ПушкинПосле долгой разлуки Севастьянов ехал в город своей юности.
Когда-то Илья Городницкий рассказывал:
«Я гимназистом ушел из дому. Черт знает, где только не был. В Тифлисе при меньшевиках работал в подполье, накрыли, сидел в камере смертников, уцелел чудом. Был комиссаром дивизии, членом ревтрибунала, воевал, учился, жил в Москве, в Гамбурге, в Париже, написал книгу. И вот приезжаю домой. На Старопочтовой цветут акации. В тротуаре выбоины на тех же местах. Старые евреи сидят под акациями на стульях, дышат воздухом. Не помню, кто такие. Ну, думаю, меня тем более не узнать. У меня, между прочим, борода и заграничный реглан. Прошел и слышу:
— Володьки Городницкого сын. (Равнодушно.)
— Возмужал.
— Возмужал…»
Узнают ли Севастьянова старожилы родимых мест? Много лет прошло, он совсем от этих мест отбился, считал себя прирожденным москвичом. И кто там остался из старожилов? Пятилетки, переселения, война перетасовали людей. В городе новые улицы, новые парки — город в войну был сильно разрушен, теперь отстроен.
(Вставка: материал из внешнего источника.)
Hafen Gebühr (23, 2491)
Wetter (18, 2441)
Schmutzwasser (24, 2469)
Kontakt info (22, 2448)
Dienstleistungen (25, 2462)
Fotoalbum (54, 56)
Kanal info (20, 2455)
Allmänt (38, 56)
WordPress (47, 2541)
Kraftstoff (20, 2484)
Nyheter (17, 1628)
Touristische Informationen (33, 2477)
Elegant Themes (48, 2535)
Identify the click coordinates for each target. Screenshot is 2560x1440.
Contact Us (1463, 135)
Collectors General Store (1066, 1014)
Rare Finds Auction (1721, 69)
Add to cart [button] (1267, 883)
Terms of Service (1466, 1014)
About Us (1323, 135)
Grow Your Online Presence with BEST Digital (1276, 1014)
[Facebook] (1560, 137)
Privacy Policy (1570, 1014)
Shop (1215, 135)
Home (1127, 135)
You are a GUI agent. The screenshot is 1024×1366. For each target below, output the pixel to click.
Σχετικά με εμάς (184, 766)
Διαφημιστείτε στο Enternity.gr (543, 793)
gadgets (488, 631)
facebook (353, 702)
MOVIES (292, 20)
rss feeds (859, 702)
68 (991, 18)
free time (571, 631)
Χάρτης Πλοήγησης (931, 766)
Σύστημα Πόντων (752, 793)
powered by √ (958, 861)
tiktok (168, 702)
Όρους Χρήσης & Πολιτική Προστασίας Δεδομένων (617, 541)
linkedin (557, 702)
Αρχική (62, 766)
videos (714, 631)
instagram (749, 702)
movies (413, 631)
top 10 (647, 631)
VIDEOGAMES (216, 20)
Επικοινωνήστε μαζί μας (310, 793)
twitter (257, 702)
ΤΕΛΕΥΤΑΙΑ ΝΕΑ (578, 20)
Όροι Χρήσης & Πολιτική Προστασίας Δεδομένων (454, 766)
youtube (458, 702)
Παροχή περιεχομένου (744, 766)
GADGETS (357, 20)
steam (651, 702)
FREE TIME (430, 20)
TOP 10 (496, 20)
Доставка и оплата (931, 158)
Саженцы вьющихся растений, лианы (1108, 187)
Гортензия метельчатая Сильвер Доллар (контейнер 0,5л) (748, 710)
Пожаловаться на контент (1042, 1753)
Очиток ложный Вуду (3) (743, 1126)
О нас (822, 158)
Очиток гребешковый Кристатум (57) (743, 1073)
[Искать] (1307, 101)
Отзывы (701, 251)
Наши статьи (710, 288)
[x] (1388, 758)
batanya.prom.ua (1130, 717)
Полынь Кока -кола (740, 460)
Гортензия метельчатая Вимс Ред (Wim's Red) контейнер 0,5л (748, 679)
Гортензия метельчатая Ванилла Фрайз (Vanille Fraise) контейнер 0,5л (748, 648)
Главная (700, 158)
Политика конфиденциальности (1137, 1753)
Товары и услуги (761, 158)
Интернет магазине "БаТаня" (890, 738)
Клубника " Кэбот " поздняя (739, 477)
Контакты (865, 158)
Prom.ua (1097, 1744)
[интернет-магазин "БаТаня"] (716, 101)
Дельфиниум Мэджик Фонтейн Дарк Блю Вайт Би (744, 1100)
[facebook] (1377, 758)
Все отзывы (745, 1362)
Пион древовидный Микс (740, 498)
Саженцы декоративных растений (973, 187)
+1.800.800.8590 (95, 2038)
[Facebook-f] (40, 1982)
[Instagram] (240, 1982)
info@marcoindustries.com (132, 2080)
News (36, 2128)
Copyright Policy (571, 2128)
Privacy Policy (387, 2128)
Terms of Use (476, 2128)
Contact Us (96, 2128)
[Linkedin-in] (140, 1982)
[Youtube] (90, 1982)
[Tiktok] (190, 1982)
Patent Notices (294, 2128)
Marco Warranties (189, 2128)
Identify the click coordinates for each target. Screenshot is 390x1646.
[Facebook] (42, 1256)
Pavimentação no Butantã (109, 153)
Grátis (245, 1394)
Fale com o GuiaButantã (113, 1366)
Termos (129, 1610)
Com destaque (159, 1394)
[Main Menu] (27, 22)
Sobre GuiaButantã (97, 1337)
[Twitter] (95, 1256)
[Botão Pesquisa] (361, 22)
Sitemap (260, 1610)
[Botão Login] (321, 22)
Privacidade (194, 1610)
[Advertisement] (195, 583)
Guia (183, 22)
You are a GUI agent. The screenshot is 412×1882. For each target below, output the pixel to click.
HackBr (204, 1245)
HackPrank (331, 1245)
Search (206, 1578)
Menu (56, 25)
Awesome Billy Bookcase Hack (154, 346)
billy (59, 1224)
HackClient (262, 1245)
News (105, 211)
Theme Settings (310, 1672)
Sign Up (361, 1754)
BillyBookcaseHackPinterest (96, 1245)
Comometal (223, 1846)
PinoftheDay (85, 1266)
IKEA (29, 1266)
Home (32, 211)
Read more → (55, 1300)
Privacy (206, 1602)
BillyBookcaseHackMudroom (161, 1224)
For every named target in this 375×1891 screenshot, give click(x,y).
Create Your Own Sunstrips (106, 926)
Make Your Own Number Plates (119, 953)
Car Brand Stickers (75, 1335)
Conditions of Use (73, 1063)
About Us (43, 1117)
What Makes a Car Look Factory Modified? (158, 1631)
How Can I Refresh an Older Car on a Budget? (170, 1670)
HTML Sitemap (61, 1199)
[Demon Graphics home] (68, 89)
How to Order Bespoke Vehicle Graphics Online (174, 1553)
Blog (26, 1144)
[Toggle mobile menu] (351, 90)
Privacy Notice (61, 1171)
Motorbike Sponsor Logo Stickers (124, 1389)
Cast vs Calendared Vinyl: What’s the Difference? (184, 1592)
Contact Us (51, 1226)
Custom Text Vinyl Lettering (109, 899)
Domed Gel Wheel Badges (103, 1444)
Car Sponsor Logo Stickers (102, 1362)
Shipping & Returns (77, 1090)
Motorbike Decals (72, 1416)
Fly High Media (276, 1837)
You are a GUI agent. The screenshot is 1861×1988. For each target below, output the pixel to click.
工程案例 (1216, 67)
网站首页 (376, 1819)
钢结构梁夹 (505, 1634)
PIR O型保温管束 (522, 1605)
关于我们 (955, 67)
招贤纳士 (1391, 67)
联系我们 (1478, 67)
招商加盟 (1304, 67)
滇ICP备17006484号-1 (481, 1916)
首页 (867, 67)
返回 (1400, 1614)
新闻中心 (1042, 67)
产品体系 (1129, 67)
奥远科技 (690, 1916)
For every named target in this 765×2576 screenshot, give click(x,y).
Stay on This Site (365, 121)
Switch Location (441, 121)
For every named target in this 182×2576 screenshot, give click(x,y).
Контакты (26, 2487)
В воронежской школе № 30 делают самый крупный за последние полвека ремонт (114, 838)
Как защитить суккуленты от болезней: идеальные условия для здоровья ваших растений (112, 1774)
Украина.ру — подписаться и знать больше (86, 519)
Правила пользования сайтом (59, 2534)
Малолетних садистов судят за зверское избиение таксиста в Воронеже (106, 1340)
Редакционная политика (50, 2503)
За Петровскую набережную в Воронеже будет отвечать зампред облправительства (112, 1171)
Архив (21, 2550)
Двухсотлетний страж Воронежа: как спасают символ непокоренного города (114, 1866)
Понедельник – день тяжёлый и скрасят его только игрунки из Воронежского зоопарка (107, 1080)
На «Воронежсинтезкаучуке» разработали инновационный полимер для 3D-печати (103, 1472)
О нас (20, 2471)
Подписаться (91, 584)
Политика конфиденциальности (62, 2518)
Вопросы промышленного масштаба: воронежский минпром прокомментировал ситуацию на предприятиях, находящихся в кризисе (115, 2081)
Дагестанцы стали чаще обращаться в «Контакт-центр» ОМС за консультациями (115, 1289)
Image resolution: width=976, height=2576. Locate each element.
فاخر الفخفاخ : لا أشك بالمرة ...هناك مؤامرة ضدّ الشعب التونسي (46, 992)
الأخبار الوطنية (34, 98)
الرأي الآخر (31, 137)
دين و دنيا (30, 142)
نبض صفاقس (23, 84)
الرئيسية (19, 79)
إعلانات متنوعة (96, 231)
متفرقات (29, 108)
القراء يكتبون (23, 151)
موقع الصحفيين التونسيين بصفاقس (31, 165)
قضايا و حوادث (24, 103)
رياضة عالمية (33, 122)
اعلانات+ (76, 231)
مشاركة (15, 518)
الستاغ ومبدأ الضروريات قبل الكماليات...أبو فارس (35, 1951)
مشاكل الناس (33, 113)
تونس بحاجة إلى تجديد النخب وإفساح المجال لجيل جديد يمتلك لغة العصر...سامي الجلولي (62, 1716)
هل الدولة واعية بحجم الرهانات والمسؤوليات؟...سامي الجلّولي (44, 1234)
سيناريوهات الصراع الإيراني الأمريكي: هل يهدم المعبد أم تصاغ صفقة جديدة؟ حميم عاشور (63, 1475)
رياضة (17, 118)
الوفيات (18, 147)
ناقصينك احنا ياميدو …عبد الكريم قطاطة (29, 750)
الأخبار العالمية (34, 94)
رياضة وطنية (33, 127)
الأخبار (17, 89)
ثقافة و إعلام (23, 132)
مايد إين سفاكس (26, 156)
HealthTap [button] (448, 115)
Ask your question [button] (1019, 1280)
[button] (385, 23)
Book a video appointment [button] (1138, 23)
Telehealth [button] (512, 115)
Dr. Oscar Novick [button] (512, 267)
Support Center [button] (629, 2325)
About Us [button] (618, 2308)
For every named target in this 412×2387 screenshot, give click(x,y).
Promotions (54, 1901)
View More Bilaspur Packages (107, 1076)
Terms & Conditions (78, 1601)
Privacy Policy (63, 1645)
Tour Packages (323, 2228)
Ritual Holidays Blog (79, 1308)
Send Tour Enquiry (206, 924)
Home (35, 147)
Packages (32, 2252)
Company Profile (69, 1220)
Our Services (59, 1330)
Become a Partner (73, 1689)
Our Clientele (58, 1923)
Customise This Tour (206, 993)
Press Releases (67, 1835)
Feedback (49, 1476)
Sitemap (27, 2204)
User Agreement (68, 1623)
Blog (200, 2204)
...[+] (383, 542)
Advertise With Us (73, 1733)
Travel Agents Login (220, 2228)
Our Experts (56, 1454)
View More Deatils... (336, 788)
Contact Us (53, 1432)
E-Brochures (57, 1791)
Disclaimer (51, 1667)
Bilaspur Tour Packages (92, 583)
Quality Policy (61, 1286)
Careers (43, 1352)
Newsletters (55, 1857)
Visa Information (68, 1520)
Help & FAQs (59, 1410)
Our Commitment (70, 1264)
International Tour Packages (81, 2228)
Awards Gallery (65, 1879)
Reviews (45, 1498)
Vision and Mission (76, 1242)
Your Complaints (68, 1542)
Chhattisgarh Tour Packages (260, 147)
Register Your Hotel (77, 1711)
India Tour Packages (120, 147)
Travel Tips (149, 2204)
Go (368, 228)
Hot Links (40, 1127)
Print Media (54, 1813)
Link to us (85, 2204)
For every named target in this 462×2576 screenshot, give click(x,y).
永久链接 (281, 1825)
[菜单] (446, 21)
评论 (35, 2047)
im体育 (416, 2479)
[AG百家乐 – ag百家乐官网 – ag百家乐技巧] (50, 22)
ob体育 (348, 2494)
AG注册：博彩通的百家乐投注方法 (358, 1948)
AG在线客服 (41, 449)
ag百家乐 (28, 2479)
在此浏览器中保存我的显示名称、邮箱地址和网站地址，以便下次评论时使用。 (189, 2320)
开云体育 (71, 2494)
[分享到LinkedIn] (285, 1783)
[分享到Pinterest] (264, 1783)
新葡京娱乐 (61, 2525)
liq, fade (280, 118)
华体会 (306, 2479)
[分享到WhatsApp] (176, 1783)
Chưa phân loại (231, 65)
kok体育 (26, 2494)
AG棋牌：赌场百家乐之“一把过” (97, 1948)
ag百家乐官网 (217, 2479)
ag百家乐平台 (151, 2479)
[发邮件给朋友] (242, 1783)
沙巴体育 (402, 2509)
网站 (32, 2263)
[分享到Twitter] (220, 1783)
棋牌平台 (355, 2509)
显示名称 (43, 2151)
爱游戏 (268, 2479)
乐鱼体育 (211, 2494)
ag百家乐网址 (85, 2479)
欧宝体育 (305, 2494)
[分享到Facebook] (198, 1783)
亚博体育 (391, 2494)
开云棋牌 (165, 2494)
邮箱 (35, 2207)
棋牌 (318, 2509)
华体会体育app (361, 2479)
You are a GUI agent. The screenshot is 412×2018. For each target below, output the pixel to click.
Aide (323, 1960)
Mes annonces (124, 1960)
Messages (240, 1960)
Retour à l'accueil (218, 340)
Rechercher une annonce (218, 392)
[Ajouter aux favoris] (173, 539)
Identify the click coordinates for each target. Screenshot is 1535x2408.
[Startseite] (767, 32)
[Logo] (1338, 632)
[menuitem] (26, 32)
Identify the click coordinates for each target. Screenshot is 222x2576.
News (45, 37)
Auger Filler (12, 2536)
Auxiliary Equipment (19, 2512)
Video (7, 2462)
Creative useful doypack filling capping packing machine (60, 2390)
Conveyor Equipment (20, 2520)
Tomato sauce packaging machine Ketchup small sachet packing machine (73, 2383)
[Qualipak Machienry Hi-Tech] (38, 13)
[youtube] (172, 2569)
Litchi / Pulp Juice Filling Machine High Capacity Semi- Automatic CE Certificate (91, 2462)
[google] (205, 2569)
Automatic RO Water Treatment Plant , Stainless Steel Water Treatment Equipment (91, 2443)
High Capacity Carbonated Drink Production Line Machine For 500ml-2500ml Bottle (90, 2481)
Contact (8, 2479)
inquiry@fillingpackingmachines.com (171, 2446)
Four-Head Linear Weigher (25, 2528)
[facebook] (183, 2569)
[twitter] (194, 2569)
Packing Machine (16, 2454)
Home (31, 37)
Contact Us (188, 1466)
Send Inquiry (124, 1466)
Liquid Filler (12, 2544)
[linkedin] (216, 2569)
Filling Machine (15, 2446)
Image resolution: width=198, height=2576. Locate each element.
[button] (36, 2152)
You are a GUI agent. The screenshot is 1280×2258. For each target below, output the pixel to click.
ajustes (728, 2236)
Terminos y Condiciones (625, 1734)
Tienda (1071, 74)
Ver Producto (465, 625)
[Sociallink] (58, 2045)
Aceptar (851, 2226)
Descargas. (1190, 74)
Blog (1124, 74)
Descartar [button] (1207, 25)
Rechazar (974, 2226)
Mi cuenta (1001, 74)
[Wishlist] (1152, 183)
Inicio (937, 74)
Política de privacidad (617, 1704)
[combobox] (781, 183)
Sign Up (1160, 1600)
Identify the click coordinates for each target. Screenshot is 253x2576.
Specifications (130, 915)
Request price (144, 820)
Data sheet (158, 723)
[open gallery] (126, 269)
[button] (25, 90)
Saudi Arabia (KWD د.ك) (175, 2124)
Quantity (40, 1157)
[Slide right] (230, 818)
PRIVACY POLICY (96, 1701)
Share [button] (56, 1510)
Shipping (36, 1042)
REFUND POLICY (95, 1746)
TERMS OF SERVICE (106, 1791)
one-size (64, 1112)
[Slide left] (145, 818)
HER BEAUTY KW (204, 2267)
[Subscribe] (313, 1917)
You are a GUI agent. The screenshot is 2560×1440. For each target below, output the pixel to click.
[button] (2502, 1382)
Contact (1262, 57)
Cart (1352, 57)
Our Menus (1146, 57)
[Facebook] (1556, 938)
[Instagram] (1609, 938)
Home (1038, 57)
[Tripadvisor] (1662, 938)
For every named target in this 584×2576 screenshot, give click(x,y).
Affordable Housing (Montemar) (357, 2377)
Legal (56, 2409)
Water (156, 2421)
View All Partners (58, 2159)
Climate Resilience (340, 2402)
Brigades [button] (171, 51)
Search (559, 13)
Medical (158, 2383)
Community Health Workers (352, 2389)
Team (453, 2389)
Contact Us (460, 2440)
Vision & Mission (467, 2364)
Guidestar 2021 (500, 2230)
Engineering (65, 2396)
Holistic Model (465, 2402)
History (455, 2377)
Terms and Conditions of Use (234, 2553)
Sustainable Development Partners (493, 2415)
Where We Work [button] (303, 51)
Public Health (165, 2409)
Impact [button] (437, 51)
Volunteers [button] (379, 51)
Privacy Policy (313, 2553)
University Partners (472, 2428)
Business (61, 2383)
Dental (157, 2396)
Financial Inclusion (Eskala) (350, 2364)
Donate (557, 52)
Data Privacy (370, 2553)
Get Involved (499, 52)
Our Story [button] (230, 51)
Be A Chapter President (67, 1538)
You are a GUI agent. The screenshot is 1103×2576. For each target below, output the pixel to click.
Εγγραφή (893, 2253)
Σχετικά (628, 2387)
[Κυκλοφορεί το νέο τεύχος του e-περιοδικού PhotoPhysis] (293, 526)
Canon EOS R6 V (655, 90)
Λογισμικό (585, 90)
Говорят, хорошо отстроен.
Севастьянов ехал туда на день, от поезда до поезда, просто взглянуть… Ехал из санатория, в вагоне были сплошь курортники, возвращающиеся домой: женщины с шоколадными руками, обнаженными до плеч, и с яркими губами на шоколадных лицах; мужчины в светлых рубашках. Их голоса были еще по-курортному оживленными, празднично беззаботными. Мужчины острили; женщины кокетливо вскрикивали… Детишки с выгоревшими на солнце головами томились и капризничали в вагонном бездействии. Багажные полки были забиты новенькими белыми корзинами с фруктами. Пахло яблоками и виноградом. Резвый ветер дул в окна.
Горы кончились. Поезд шел через степь. Севастьянов до вечера простоял в тамбуре, положив локти на опущенную раму окна. Два месяца назад, с самолета, он ничего не увидел: был болен и, взглянув вниз с высоты облаков, закрывал глаза от слабости… Сейчас были убраны хлеба, и обнаженно и величаво лежала земля, отдыхая от праведных трудов, желто-серое жнивье, окропленное яично-желтой сурепкой, — серый цвет и желтый цвет до горизонта. На откосе за окном, казалось — на расстоянии вытянутой руки, бесплотно трепыхались сухие бледно-лиловые бессмертники.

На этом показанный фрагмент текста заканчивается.